I felt lifted, buoyant.  My front legs rose.  A strange joy filled me.  I sensed the sun and the sky as if it were a place I could feel manually with the frogs of my hooves.  To one side of the sun, I also sensed a brooding presence.  A recalcitrant moon, which I had to ignore because I smelled smoke.

The heat surrounding me turned into crackling fire.  Though it did not bite me, my cloak caught.  I heard the fizzling sound of burning wool.

"Too hot!" I said as I fought against the enchantment for fear that the fire might next consume me.

Snap.

The direction of the magic switched.  A cooler wind blew from behind me, though I still heard a crackle of flames.  With it came the thick scent of burnt clothing, wood, and the scorched ferns below me.  I shook myself, as to shake off the rain, and I felt my cloak part and fall away.

Enclosed in the magic pulse of this ethereal zephyr, my perceptions crystallized as my weight vanished.  I was no longer earthbound.  I peddled my rear legs but touched nothing; and I didn't care.  I was in a dream.  Or an hallucination.  Why would I care?

Eyes still closed, I saw nothing.

But, with my neck stretched and my tightly shut eyes fixated on the westering sun, I saw far more than the pink filtering through my eyelids.  I "saw" a celestial land that sparkled like diamond.  I saw brilliant crystalline valleys and mountains all in parallel rows.  I could not comprehend what I saw; the shifting spell words in my mind collided together and my virtual eyes quickly dazzled.  Tears streamed down my cheeks, there to boil into salty-flavored steam.

But… I didn't need to see more.  I'd seen cubes of crystal, piled oddly.  I could see that the sun needed to go away from them, not towards them…

Again.

I cast Motivate, though how could I push a city-sized orb of fire—in a sky a hundred miles up but near the horizon many thousands of miles away—in a direction it didn't want to go?  Perhaps it was the pulse of the zephyr of magic that beat my mane across my face and my tail across my flank.  As much magic as I threw into the spell from the depth of my heart, magnitudes more from another source followed it as if I were a general calling the charge and the magic was my army.

And still the moon brooded, stubborn, unmoved, envious—insulted.  It had never set yesterday.  The mages had neglected that because, I guess, without the moon illuminating the night sky on the other side of the world what harm could result?

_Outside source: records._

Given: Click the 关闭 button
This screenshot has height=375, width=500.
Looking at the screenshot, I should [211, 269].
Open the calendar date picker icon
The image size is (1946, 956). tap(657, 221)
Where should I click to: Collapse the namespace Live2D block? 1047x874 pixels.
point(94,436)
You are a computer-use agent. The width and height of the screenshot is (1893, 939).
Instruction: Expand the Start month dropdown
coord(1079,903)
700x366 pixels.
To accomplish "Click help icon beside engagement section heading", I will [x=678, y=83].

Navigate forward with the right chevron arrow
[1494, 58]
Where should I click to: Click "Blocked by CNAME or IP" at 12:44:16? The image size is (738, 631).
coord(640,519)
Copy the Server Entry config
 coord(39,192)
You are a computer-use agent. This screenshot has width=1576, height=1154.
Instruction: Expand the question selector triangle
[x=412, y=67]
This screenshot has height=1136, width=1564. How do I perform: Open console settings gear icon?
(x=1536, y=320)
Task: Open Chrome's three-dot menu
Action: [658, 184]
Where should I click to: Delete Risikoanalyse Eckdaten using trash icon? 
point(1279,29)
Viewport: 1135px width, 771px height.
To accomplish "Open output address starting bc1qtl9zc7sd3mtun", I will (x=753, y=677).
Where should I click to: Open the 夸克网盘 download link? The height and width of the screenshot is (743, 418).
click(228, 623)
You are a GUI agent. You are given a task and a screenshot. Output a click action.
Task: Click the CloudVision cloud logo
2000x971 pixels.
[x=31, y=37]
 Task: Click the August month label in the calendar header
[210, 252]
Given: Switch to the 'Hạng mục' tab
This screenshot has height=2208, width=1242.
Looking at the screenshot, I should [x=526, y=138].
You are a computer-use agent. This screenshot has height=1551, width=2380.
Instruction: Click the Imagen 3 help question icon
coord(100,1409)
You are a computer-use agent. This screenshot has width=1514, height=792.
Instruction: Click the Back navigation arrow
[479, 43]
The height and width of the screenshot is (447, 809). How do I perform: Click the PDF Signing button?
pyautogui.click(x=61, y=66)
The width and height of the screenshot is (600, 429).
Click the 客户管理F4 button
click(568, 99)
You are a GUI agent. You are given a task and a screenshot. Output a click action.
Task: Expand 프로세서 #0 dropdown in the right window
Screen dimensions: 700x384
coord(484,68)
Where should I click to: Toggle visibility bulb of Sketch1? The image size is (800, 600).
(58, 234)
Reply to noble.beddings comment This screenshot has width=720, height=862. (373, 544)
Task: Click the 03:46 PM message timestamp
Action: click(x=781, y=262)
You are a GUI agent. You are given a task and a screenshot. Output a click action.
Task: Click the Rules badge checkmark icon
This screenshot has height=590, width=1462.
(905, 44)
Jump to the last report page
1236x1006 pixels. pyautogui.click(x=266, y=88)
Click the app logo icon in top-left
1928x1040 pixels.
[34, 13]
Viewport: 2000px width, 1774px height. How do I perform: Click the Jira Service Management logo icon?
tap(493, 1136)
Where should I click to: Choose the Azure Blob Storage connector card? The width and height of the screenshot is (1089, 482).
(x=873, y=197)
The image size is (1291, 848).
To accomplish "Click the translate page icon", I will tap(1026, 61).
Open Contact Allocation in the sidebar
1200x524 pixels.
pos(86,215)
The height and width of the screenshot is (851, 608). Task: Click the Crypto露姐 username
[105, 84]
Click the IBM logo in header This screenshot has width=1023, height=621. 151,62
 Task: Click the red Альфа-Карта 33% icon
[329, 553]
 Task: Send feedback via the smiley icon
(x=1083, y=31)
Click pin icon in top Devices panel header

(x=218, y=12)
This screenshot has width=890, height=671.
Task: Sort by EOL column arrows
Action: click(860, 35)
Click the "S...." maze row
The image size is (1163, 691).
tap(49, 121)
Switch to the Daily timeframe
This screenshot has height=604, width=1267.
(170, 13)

Together, the two celestial objects stood opposed, mutually stuck, the moon willfully obstructing the path.  The celestial bodies rested on the same horizon, close to one another, jostling like resentful siblings.

And if one went this way and the other that way...

I reached out, found their ethereal surfaces, one cold and one scorching, one stony and one fluid, and… pushed… them… apart.

The petulant moon pushed back!  The brat!

Nettled, I pushed again, shoving up on the moon and down on the sun, on and on and on, until something broke.  (That something would be me.)  All my magic, indeed my very essence, streamed from my body like water from a broken dam until, like the reservoir behind the dam, I was emptied.  Via my magical view of the celestial world, I saw I'd flung the moon into the sky whilst the sun sunk gratefully below the horizon.

I sank back to the ground, drained, limp, paralyzed, the light beyond my eyelids now dark.  I barely had time to worry that I might be dying before something hard struck me in the head.